A case scenario and a brief review of the relevant literature was conducted, taking into consideration clinical and analytical elements of the clarity on the use of qualitative and quantitative hCG for the assessment of pregnancy. The conclusion was that use of hCG assays were reliable for pregnancy assessment [17]. A further case was presented from the emergency gynaecology unit at Barts and the London NHS Trust, where a point of care hCG analyser, the Radiometer AQT90 FLEX, was introduced as a strategy to deal with inconclusive sonography results. The unit had previously been sending hCG tests to the laboratory and getting the results back within 2-3 hours. With this POC hCG test, the staff, not being laboratory personnel, found the system reliable; user friendly and very simple to perform the test. In addition, in the past, patients with an inconclusive scan would have been sent away but now they are able to get results with the patients still in the clinic, facilitating the chance to initiate the appropriate treatment for the patient [18,19]. More recently, monitoring of serial hCG levels alone, permitted an early viability diagnosis to be made within 48 hours for 41.1% of patients with PUL, instead of 7 to 14 days with a transvaginal ultrasound scan [20].

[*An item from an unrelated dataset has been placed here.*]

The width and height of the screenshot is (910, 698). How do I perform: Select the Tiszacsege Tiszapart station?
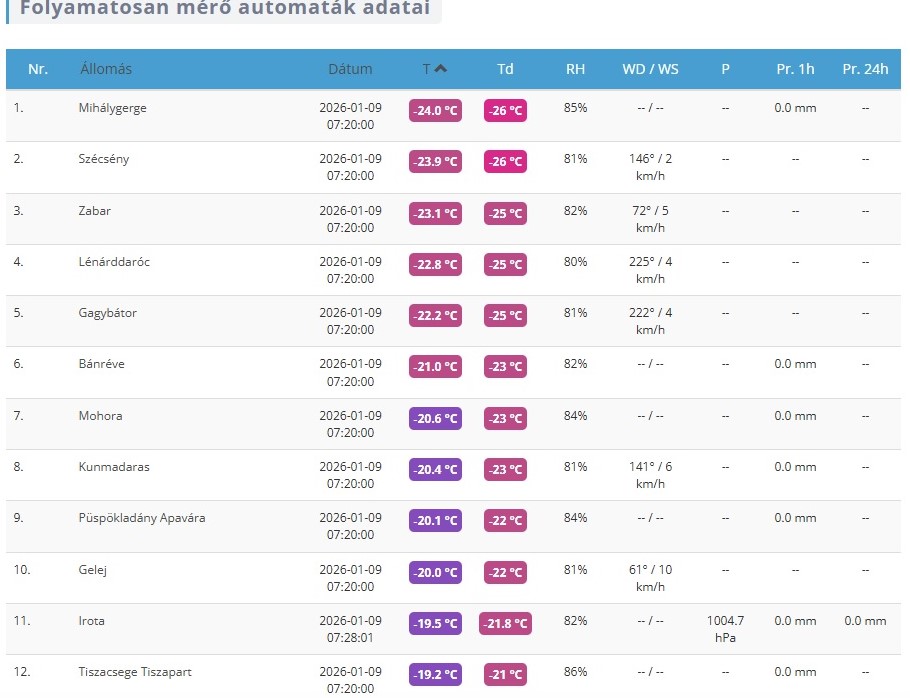135,672
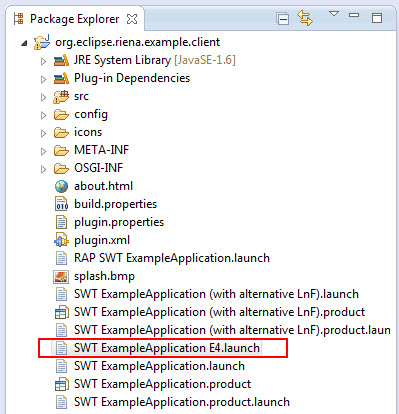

The cost effectiveness of introducing quantitative POC devices to the treatment pathway

There are no studies looking at the cost effectiveness of point of care quantitative hCG testing. However, one study looked at the introduction of a point of care qualitative serum assay for hCG into an outpatient department for a 1 month period and showed a significant decrease in culdocenteses (p<0.001), ultrasound examinations (p<0.025) and hospital admissions (p<0.01), with a net projected institutional reduction in health care costs of $123,000 annually [21].

Conclusion

The possible advantages of a point-of-care quantitative serial hCG test in early pregnancy units would provide a rapid result, helping to aid prompt and effective clinical decision making.  It is likely to improve patient satisfaction by reducing waiting time for results and clinical decisions and enabling immediate feedback of the results to the patient. It may help diagnoses to be made in primary care, especially in the context of increasing availability of ultrasound scanning in the community setting. In addition, it may allow follow-up in primary care, rather than in secondary care, and it may be more cost effective than current laboratory methods.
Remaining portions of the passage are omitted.